§ What you will do: Take from the entries below the stretch from the line with "Viewport: 1360px width, 716px" through the line with "Task: Select the cyan 18,86 run bar", and return it exactly, leaving the pictures out.

*** Opening Available data ***

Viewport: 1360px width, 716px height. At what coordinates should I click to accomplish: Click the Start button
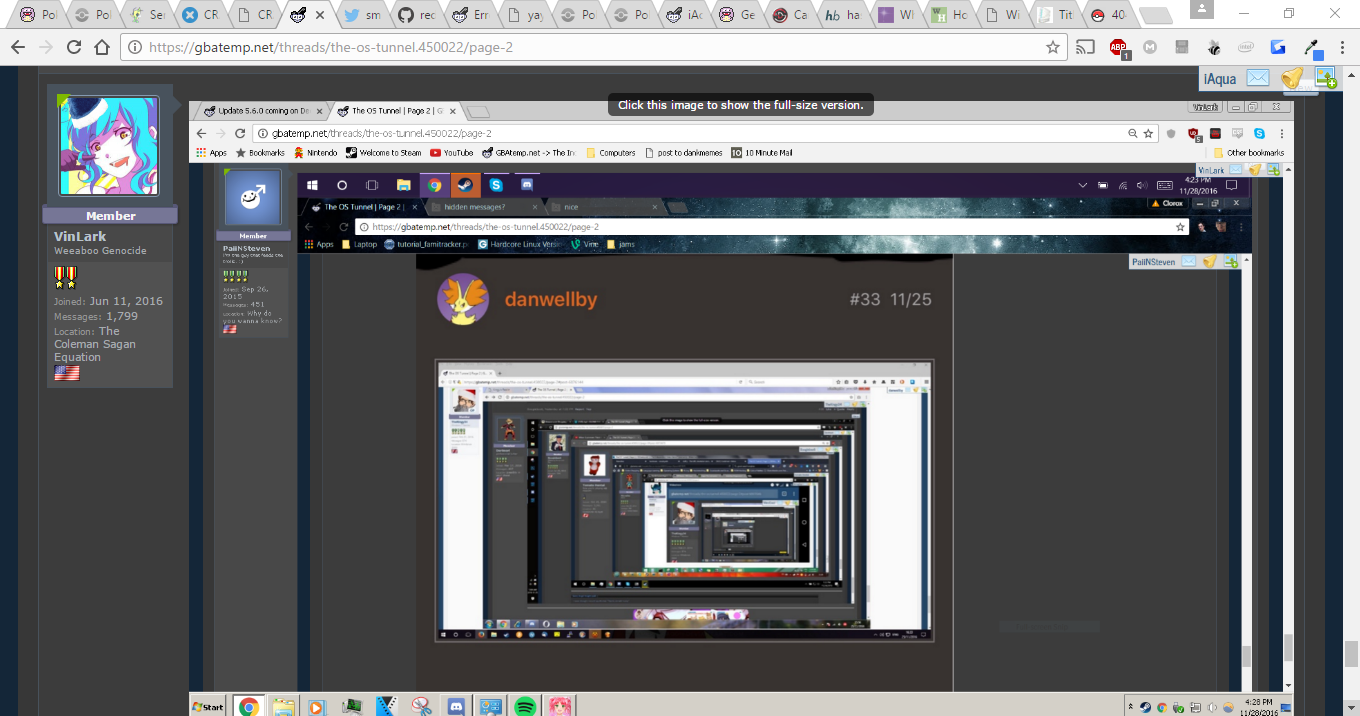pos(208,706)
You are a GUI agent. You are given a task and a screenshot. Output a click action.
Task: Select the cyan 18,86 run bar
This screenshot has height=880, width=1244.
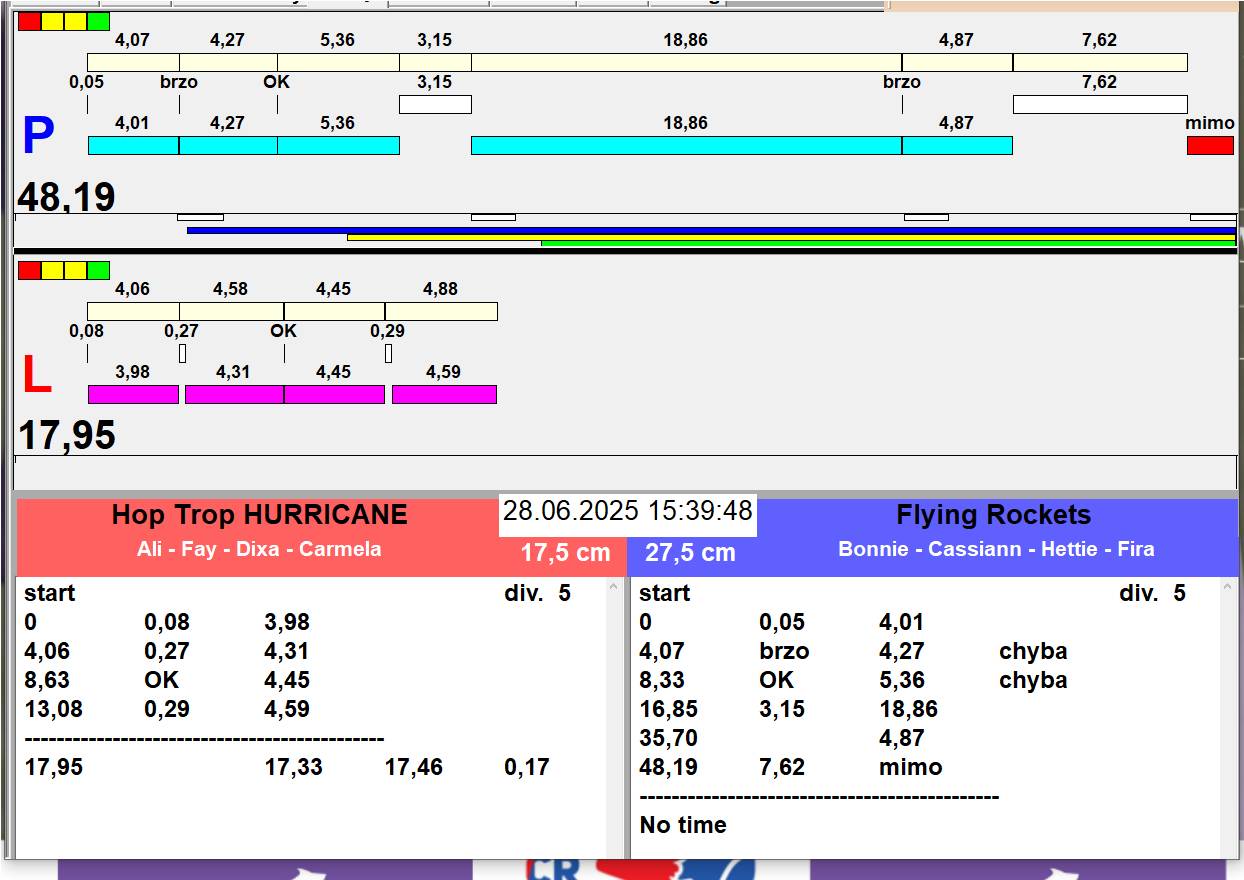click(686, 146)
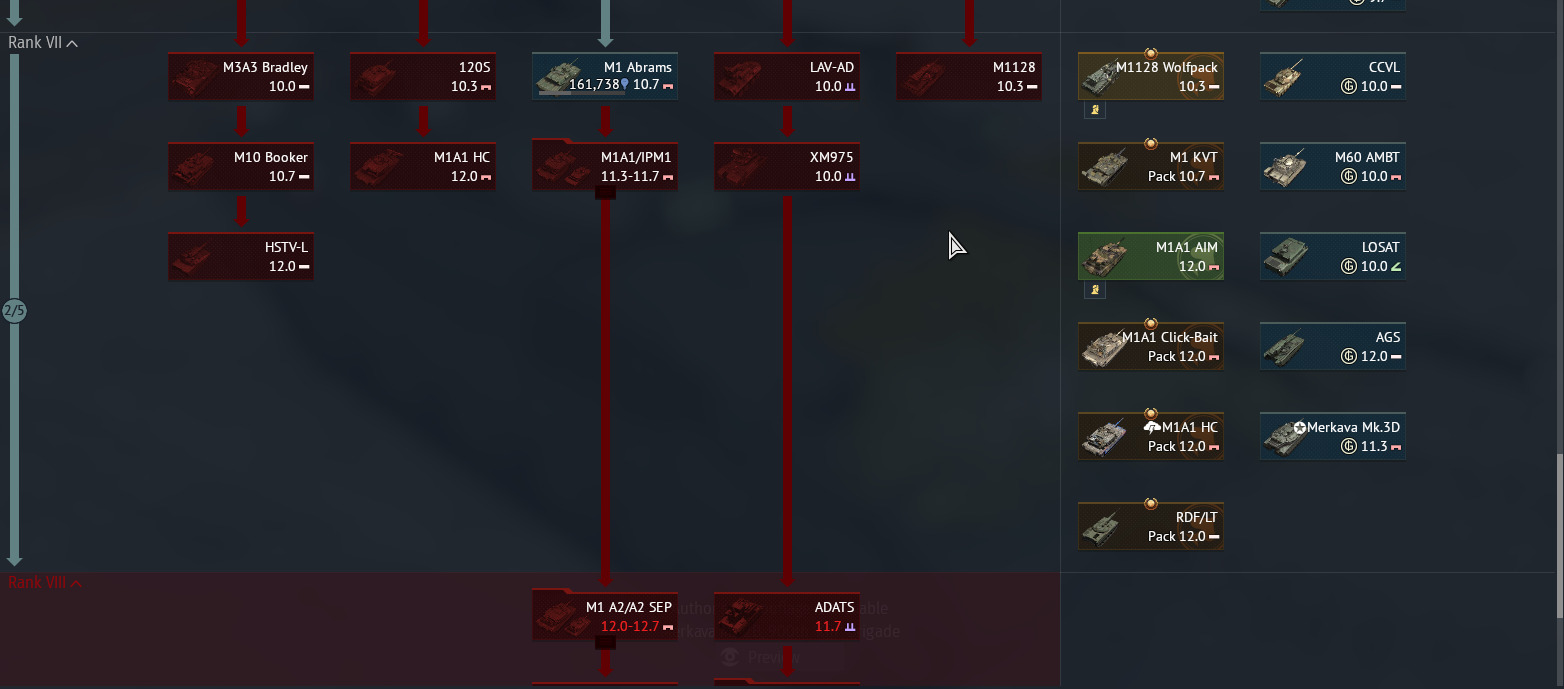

*** Closing Available data ***
*** Opening Available data ***

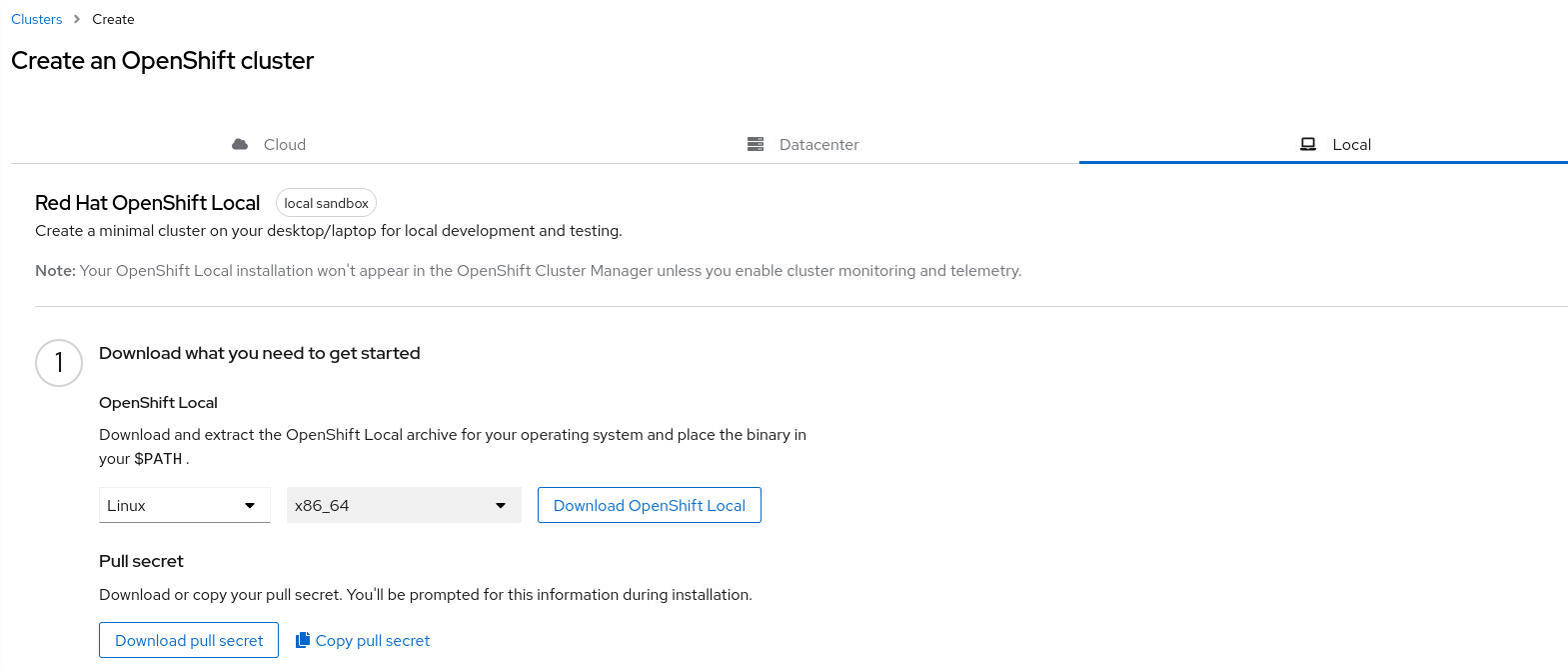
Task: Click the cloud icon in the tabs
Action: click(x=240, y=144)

*** Closing Available data ***

§ Finished task:
Viewport: 1360px width, 716px height. At what coordinates should I click to accomplish: Click the Start button
pos(208,706)
You are a GUI agent. You are given a task and a screenshot. Output a click action.
Task: Select the cyan 18,86 run bar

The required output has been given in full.